DFADD: The Diffusion and Flow-Matching Based Audio Deepfake Dataset

Authors: Jiawei Du, I-Ming Lin, I-Hsiang Chiu, Xuanjun Chen, Haibin Wu, Wenze Ren, Yu Tsao, Hung-yi Lee, Jyh-Shing Roger Jang

Published: 2024-09-13 11:33:34+00:00

AI Summary

The paper introduces DFADD, a new dataset of audio deepfakes generated using advanced diffusion and flow-matching TTS models. DFADD addresses the lack of robust anti-spoofing models against these high-quality synthetic audios and serves as a valuable resource for developing more resilient detection methods.

Abstract

Mainstream zero-shot TTS production systems like Voicebox and Seed-TTS achieve human parity speech by leveraging Flow-matching and Diffusion models, respectively. Unfortunately, human-level audio synthesis leads to identity misuse and information security issues. Currently, many antispoofing models have been developed against deepfake audio. However, the efficacy of current state-of-the-art anti-spoofing models in countering audio synthesized by diffusion and flowmatching based TTS systems remains unknown. In this paper, we proposed the Diffusion and Flow-matching based Audio Deepfake (DFADD) dataset. The DFADD dataset collected the deepfake audio based on advanced diffusion and flowmatching TTS models. Additionally, we reveal that current anti-spoofing models lack sufficient robustness against highly human-like audio generated by diffusion and flow-matching TTS systems.

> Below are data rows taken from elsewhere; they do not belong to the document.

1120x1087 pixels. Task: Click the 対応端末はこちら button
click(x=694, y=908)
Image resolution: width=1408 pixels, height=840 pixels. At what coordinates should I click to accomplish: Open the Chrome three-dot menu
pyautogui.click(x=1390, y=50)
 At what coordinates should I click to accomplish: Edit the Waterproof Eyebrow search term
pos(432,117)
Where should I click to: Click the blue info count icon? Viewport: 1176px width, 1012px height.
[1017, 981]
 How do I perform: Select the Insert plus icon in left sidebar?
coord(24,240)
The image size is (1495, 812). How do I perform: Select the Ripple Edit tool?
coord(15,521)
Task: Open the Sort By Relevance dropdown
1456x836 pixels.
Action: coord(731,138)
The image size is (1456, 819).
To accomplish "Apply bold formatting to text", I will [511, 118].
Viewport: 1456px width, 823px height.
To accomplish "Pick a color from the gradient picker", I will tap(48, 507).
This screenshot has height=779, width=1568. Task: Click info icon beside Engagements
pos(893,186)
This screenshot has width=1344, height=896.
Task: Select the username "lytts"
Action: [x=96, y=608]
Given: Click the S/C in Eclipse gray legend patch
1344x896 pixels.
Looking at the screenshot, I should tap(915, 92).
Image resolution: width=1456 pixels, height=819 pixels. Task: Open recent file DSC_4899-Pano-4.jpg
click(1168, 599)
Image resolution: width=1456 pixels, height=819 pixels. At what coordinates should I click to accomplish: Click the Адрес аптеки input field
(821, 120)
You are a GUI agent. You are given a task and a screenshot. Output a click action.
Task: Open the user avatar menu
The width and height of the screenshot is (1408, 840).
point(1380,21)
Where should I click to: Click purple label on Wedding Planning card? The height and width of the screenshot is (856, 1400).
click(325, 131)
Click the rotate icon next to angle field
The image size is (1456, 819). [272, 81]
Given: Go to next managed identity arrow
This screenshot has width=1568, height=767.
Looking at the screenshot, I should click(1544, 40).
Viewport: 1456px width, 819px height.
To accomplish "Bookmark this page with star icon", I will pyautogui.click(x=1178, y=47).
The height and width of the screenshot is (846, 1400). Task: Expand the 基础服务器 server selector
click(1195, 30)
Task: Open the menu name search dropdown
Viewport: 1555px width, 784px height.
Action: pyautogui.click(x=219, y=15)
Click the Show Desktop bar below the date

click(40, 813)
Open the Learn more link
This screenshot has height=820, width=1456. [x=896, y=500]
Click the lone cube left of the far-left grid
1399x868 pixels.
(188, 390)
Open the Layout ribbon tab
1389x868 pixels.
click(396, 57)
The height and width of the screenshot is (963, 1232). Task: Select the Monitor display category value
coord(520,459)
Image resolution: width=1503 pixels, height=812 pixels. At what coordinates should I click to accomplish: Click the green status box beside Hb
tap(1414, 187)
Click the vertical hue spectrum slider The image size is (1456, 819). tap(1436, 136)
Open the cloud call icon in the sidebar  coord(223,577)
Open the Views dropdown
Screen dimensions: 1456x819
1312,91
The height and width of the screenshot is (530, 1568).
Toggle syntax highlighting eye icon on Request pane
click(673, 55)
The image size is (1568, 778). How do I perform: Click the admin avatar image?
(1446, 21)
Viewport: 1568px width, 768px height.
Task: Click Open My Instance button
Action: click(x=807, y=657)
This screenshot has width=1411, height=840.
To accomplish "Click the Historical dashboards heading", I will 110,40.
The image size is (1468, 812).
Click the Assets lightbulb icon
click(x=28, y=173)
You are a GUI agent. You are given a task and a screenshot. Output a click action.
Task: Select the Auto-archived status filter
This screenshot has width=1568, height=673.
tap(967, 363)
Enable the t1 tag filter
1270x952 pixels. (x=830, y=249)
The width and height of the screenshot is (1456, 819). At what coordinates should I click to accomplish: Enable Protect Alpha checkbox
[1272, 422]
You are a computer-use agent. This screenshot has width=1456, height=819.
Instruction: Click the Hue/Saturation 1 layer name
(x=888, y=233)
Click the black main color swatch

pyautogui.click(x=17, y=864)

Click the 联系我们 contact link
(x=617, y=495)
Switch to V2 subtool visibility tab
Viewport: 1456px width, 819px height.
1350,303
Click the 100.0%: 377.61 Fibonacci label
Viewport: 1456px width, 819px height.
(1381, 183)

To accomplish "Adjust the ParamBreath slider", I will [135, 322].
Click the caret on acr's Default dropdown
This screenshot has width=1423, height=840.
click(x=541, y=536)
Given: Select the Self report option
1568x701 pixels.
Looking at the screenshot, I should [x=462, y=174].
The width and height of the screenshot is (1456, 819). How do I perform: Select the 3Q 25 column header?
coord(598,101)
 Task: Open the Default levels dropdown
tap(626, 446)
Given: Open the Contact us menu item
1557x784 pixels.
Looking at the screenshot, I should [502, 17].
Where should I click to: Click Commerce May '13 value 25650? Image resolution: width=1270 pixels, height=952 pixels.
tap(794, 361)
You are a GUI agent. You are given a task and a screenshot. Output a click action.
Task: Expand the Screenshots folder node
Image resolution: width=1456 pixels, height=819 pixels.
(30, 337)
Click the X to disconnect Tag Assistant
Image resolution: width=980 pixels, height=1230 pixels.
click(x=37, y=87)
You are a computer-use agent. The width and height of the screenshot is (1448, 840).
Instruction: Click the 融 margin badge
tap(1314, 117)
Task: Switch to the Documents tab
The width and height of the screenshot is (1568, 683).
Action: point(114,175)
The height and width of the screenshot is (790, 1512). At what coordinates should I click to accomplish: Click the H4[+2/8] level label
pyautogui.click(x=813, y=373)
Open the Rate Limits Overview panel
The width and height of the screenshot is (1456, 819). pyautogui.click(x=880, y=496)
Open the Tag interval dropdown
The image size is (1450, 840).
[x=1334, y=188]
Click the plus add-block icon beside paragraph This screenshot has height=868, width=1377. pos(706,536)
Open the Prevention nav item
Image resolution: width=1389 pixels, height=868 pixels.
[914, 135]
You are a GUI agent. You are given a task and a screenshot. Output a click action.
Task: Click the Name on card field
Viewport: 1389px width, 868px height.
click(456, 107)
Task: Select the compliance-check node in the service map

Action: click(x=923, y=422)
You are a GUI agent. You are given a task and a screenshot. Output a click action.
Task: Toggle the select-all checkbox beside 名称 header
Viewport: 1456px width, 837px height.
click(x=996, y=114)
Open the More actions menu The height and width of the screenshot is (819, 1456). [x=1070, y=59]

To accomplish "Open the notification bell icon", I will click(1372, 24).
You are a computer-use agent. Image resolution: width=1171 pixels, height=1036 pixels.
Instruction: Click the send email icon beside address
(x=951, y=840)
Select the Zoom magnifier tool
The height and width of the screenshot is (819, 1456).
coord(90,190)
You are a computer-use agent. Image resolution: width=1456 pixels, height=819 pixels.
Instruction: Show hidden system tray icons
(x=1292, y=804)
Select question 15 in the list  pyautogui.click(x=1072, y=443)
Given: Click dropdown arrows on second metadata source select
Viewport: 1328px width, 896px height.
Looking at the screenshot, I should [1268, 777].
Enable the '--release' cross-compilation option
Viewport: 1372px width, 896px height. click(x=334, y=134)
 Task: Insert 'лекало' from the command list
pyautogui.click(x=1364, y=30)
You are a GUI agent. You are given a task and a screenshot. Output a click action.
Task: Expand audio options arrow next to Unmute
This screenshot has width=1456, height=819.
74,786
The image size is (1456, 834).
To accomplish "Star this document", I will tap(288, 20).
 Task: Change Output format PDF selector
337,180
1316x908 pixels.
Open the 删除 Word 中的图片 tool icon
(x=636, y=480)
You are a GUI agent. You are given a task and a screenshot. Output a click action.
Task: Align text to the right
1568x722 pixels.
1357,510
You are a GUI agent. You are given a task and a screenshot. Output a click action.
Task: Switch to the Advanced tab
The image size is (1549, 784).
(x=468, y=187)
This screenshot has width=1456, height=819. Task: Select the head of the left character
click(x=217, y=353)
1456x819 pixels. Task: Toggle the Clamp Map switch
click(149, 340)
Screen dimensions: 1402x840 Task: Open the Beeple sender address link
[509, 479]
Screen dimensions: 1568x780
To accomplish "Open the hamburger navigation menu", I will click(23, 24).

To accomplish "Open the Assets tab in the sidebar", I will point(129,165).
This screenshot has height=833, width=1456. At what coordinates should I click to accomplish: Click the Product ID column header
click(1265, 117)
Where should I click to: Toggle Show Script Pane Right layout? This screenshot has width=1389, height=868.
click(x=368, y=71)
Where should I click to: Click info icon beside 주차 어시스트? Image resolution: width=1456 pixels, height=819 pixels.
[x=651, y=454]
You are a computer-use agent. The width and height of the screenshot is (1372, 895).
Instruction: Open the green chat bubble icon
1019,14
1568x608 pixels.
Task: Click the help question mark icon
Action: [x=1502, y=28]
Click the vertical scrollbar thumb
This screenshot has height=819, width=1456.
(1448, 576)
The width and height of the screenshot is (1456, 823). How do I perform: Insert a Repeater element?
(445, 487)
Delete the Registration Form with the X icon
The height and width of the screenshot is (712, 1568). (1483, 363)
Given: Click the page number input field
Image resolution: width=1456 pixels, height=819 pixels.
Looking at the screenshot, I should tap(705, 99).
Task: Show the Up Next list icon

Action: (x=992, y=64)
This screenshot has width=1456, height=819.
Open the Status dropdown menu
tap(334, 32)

The proposed DFADD dataset addresses this gap and provides a valuable resource for developing more resilient anti-spoofing models.


Key findings
Current anti-spoofing models, trained on datasets like ASVspoof, perform poorly on audio generated by diffusion and flow-matching TTS systems. The DFADD dataset significantly improves the performance of anti-spoofing models, with an average EER reduction of over 47%. Models trained on flow-matching based subsets showed better generalization than those trained on diffusion-based subsets.
Approach
The authors created the DFADD dataset by using five different diffusion and flow-matching based TTS models to generate deepfake audio from the VCTK dataset. They then evaluated the performance of state-of-the-art anti-spoofing models on this dataset, demonstrating the need for improved models.
Datasets
VCTK (for bonafide audio), LJspeech (for text prompts), and ASVspoof (for comparison). The main contribution is the creation of the DFADD dataset itself.
Model(s)
AASIST-L (for anti-spoofing detection); Grad-TTS, NaturalSpeech 2, Style-TTS 2, Matcha-TTS, and PFlow-TTS (for generating deepfakes).